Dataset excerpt
## start

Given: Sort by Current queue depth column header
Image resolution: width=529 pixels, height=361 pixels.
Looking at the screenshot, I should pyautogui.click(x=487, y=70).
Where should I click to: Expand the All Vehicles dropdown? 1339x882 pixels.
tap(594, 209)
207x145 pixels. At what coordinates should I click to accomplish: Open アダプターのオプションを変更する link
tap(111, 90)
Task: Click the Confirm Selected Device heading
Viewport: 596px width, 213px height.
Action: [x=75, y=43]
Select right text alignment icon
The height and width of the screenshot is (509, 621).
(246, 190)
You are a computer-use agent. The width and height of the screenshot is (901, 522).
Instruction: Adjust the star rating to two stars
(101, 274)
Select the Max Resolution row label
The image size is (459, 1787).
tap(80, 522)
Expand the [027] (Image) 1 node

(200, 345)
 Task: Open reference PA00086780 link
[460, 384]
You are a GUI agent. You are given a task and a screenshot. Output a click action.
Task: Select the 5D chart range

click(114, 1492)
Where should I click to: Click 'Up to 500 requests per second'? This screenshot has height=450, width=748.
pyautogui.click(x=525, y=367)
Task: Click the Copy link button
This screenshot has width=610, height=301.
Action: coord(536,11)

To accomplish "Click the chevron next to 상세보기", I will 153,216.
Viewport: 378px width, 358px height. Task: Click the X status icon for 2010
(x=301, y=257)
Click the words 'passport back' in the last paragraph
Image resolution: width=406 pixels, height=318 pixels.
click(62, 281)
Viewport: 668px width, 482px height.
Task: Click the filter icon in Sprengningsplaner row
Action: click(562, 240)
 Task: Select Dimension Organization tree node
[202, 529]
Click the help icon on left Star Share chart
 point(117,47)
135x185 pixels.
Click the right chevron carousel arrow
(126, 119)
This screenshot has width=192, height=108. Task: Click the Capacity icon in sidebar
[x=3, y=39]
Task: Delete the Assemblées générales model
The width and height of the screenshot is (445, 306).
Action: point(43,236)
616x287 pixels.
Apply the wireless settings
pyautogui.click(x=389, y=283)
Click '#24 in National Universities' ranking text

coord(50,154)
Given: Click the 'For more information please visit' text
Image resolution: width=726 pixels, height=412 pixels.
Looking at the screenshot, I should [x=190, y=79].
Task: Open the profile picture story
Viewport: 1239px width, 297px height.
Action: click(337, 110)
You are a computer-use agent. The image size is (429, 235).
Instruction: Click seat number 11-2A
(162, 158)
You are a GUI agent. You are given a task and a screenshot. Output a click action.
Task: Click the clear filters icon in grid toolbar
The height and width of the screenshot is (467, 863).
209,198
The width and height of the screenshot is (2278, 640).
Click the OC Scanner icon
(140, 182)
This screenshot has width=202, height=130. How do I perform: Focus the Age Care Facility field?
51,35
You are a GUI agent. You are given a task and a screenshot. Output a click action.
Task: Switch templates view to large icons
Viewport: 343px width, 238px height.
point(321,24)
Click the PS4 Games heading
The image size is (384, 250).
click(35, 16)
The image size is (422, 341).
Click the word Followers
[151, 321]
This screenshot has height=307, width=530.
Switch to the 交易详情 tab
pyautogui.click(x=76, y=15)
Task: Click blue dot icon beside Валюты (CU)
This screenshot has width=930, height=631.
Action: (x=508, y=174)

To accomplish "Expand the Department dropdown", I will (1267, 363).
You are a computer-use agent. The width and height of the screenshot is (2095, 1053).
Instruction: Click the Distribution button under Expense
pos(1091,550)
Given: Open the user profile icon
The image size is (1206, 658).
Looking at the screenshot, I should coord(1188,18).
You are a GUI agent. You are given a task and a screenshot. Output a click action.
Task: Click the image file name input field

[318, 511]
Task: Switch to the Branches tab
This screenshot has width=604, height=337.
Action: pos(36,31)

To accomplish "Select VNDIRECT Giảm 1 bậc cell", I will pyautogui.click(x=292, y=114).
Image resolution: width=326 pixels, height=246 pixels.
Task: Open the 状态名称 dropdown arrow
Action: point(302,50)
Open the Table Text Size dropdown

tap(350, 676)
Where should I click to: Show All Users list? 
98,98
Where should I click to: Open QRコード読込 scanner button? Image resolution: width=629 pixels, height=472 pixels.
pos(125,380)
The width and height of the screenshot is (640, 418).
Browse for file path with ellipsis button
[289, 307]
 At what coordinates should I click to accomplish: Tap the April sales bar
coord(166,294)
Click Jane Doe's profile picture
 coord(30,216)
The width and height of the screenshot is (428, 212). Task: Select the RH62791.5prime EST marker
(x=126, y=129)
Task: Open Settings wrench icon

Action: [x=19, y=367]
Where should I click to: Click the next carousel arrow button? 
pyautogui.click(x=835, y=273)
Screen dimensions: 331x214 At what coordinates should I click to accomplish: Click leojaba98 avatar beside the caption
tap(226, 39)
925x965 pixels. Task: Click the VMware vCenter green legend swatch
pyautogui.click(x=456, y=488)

## end

- **Exercise instructions**: Copy out the items above, from the line containing "will (1267, 363)." through the line containing "pyautogui.click(x=835, y=273)", both included.

- **Exercise output**:
To accomplish "Expand the Department dropdown", I will (1267, 363).
You are a computer-use agent. The width and height of the screenshot is (2095, 1053).
Instruction: Click the Distribution button under Expense
pos(1091,550)
Given: Open the user profile icon
The image size is (1206, 658).
Looking at the screenshot, I should coord(1188,18).
You are a GUI agent. You are given a task and a screenshot. Output a click action.
Task: Click the image file name input field

[318, 511]
Task: Switch to the Branches tab
This screenshot has width=604, height=337.
Action: pos(36,31)

To accomplish "Select VNDIRECT Giảm 1 bậc cell", I will pyautogui.click(x=292, y=114).
Image resolution: width=326 pixels, height=246 pixels.
Task: Open the 状态名称 dropdown arrow
Action: point(302,50)
Open the Table Text Size dropdown

tap(350, 676)
Where should I click to: Show All Users list? 
98,98
Where should I click to: Open QRコード読込 scanner button? Image resolution: width=629 pixels, height=472 pixels.
pos(125,380)
The width and height of the screenshot is (640, 418).
Browse for file path with ellipsis button
[289, 307]
 At what coordinates should I click to accomplish: Tap the April sales bar
coord(166,294)
Click Jane Doe's profile picture
 coord(30,216)
The width and height of the screenshot is (428, 212). Task: Select the RH62791.5prime EST marker
(x=126, y=129)
Task: Open Settings wrench icon

Action: [x=19, y=367]
Where should I click to: Click the next carousel arrow button? 
pyautogui.click(x=835, y=273)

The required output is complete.